Si no me equivoco, esa playa que te mandé hace unos días está en Cadaqués, aunque es de otro verano y no sé si este habrá habido tan poca gente. Ahora me asombra encontrar playas o sitios donde apenas hay nadie más. La que sí es una playa trasmerana es la de la foto de hoy, aunque tampoco es de este año.
A propósito de baños de otros tiempos, como sabes se estrena estos días la película Anoche conquisté Tebas, de Gabriel Azorín, en la que unos soldados romanos de permiso pasan horas sumergidos en unas termas que aún funcionan (las de Bande, en Orense). “No pasa nada.
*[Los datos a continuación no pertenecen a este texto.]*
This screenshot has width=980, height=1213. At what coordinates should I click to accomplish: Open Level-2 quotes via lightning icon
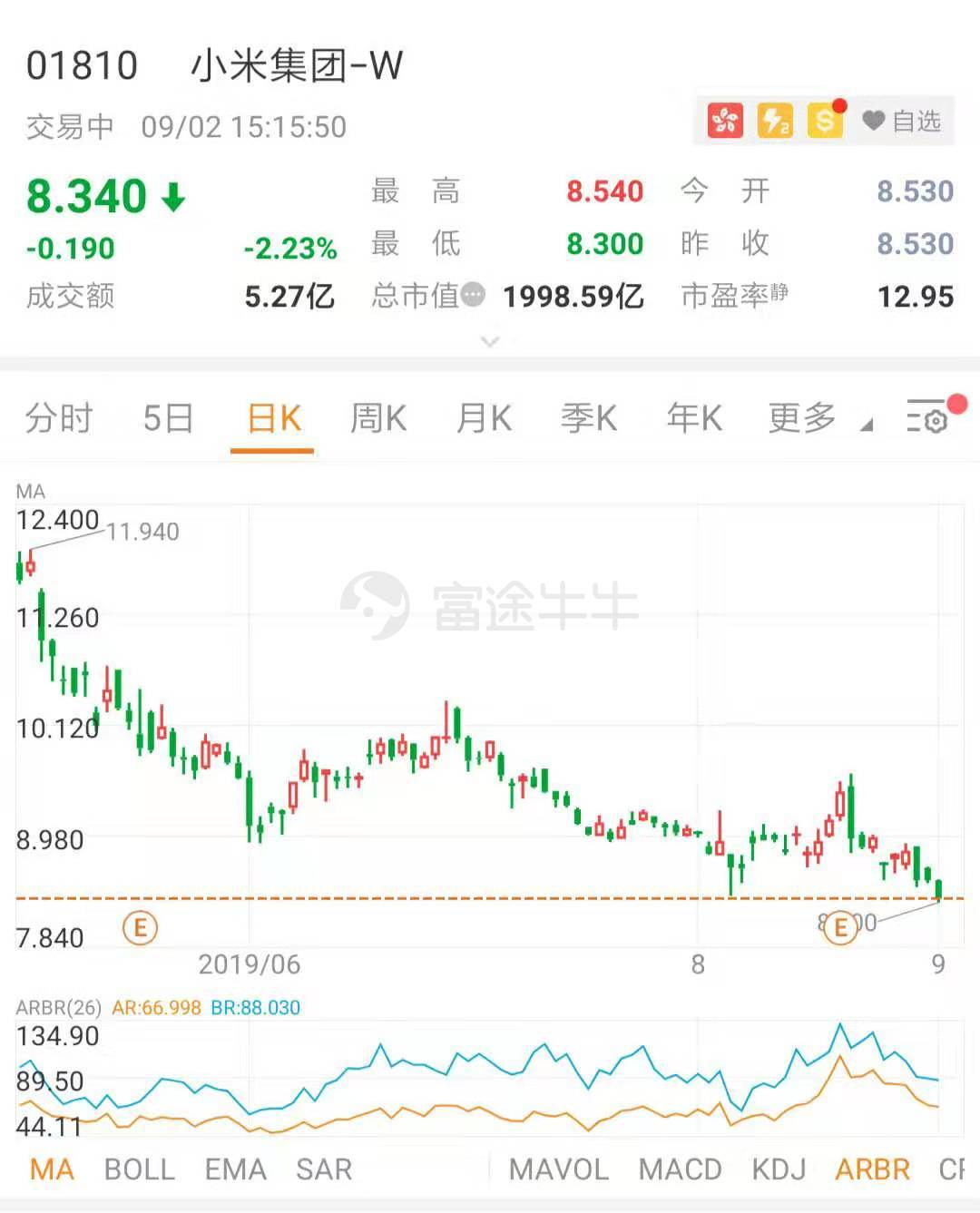pos(773,120)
Todo es de todos”, es una cosa que dicen unos personajes en cierto momento, desnudos dentro del agua, y aunque se refieren al tabaco y el mechero (aquí hay un anacronismo, pero es mío) se entiende que el sentido se vuelve de pronto universal. Y a propósito del anacronismo, es divertido pensar en las costumbres cotidianas de cada época, con los objetos asociados. Ignoro cómo se cortaban las uñas los romanos, aunque las tijeras y los cortauñas siguen mecanismos muy antiguos. Y no sé por qué recuerdo que a un primo mío le pidieron en el colegio que investigase sobre los métodos anticonceptivos en el antiguo Egipto. Parece ser que usaban preservativos muy rasposos, aunque a saber si me enteré bien.
Y ahora salgo a la calle. Estos días hace fresco y ayer sentí mucho gusto al ponerme unos pantalones vaqueros.
Abrazos,

Hola, hola
Pareces sacada de una peli de Rohmer. Vi Anoche conquisté Tebas hace varios meses y me gustó mucho. En las termas de Bande no he estado, me gustaría ir para descansar, como los de la peli, y para disfrutar de las propiedades mágicas del agua que se le atribuyen.
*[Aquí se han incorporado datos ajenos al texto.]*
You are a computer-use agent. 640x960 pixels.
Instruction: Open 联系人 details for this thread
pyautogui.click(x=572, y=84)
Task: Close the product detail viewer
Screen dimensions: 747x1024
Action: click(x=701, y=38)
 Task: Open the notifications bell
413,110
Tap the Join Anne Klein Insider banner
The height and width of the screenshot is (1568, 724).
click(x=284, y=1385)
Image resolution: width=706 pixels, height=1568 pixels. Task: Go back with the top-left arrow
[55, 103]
Aún no he terminado la peli de Battiato, pero sí he visto una de Guillaume Brac, que creo que es de mis directores favoritos vivos, es el de ¡Al abordaje!, que me encanta. La que he visto es una anterior, Un mundo sin mujeres, dura menos de una hora y sale Vincent Macaigne, mi actor favorito. La he visto ahora mismo, para pasar la resaquilla de anoche, que no conquisté Tebas, pero sí demostramos empíricamente que había un bar abierto hasta las 3 de la mañana. Fue después de cenar en otro bar, después de un concierto precioso de Kiev cuando nieva. No sé si pudiste verlos en Madrid cuando tocaron allí, en ese caso, verías el artefacto que simula un árbol agitado por el viento que hacen mover pisando un pedal cuando tocan “Despierto”.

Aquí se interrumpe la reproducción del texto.